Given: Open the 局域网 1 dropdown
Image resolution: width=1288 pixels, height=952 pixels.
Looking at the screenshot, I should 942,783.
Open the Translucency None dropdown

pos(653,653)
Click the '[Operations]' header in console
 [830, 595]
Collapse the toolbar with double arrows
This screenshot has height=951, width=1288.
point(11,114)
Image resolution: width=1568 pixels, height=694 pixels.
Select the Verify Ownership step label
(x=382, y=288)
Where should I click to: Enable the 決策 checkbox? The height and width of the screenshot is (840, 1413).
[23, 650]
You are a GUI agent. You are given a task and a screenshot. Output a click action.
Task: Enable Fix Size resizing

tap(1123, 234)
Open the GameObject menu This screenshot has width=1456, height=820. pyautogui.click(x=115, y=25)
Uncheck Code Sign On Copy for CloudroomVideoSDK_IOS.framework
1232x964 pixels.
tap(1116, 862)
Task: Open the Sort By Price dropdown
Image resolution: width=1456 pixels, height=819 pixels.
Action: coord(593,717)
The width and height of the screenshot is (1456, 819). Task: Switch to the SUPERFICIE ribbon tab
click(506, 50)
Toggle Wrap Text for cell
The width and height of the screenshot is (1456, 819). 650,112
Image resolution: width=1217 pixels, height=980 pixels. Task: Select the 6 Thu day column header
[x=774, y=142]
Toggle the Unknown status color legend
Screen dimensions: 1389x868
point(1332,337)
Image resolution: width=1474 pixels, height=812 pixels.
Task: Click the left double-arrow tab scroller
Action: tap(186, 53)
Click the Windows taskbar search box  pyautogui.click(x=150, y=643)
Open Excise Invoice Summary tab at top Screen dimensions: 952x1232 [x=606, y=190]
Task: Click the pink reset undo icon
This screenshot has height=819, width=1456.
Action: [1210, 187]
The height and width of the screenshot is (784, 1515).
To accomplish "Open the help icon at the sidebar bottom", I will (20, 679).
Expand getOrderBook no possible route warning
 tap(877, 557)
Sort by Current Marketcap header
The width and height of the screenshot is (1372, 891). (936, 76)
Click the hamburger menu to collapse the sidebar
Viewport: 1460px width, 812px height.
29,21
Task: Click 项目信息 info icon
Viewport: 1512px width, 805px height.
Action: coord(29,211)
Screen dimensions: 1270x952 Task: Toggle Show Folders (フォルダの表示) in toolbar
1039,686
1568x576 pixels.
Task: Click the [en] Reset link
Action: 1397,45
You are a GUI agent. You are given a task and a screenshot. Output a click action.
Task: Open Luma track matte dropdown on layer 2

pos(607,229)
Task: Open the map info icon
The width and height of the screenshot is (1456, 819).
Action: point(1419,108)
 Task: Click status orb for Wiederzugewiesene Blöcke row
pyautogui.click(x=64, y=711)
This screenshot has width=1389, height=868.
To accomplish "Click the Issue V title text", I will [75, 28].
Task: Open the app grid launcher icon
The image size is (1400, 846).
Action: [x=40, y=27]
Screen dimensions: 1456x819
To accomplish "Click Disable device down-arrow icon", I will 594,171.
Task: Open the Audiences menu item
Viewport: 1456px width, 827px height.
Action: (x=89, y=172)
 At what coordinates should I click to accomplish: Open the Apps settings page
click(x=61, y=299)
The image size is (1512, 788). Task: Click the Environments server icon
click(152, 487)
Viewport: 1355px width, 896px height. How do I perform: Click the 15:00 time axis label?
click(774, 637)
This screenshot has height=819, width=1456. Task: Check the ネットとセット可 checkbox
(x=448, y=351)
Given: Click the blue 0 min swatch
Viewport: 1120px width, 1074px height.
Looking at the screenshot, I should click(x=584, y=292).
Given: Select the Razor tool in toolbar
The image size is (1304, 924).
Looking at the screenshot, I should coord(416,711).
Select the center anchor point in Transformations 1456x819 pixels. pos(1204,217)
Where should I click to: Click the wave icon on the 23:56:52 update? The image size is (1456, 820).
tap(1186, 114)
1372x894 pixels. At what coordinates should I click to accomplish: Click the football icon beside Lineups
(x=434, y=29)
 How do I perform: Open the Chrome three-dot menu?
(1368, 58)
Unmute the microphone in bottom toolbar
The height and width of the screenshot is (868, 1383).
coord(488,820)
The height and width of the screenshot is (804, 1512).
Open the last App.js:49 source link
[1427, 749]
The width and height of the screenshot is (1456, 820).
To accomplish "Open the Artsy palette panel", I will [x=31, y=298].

::::::::::

Your instructions: Where in the entries above does the word "sidebar" appear? Copy each line that has it.

Answer to this exercise:
To accomplish "Open the help icon at the sidebar bottom", I will (20, 679).
Click the hamburger menu to collapse the sidebar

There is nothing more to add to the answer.